SBS 301 Cultural Diversity/Prof. Koptiuch         Fall 2015       Personal Memory Ethnographies

Tristan Rosellini

The Life and Times of a Japa-talian

            When I had turned eleven and was making the transition from elementary school to middle school, my experience with difference began. My parents announced to me that they were going to be filing for a divorce. I definitely think that if both my parents had been of the same race, it wouldn’t have been as big of a jump in household functions but since my mother is Japanese and my father is Italian it made it a bit hard to adjust to my new living situation. Not only was I to accept two different types of race but I had to adapt to the new expectations that each parent was giving me based on their cultural background.

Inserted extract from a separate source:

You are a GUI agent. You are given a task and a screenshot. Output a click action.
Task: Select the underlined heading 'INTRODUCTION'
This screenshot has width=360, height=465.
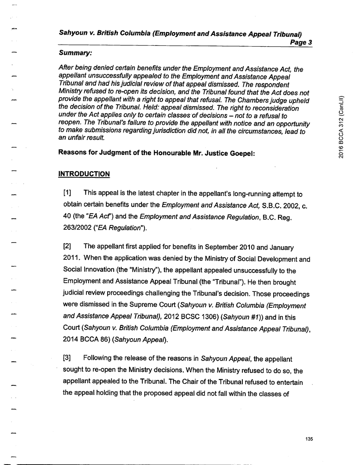point(83,174)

            My mother is originally from Japan, transferring to a high school in Washington as a senior exchange student. My father is a seventh generation Italian-American so my extended family on his side is much more Americanized than my mother’s. When the dust had settled and everything had been decided, I was living with my mother considerably more than my father. This lead me to follow a more Japanese cultural style because of how much I was around my mother. She started going to night school to get her Master’s when I turned fourteen and started going to high school. This caused a time where I truly had to turn to my Japanese culture to figure out what to do since I basically started to raise myself. At my father’s house, since I was only with him on weekends, I was basically around him from breakfast till bedtime. This caused me to have a completely different experience with my Italian culture. From this side I was supported much more by my family which, scarily enough, made me wonder why I was getting so much support. The biggest difference I noticed at that point was how with my Japanese culture, I was expected to be much more self-sufficient and support myself. With my Italian culture, family supports family no matter what. Even through this difference I was able to see a silver lining. I was able to learn something close to opposites of each other from two different cultures at the same time. Being able to become as self-sufficient as I was at the age of fifteen was all because of my mother’s way of bringing me up on her culture. From my father’s culture I was able to learn about trusting to rely on the support of others and being grateful for having that kind of support system.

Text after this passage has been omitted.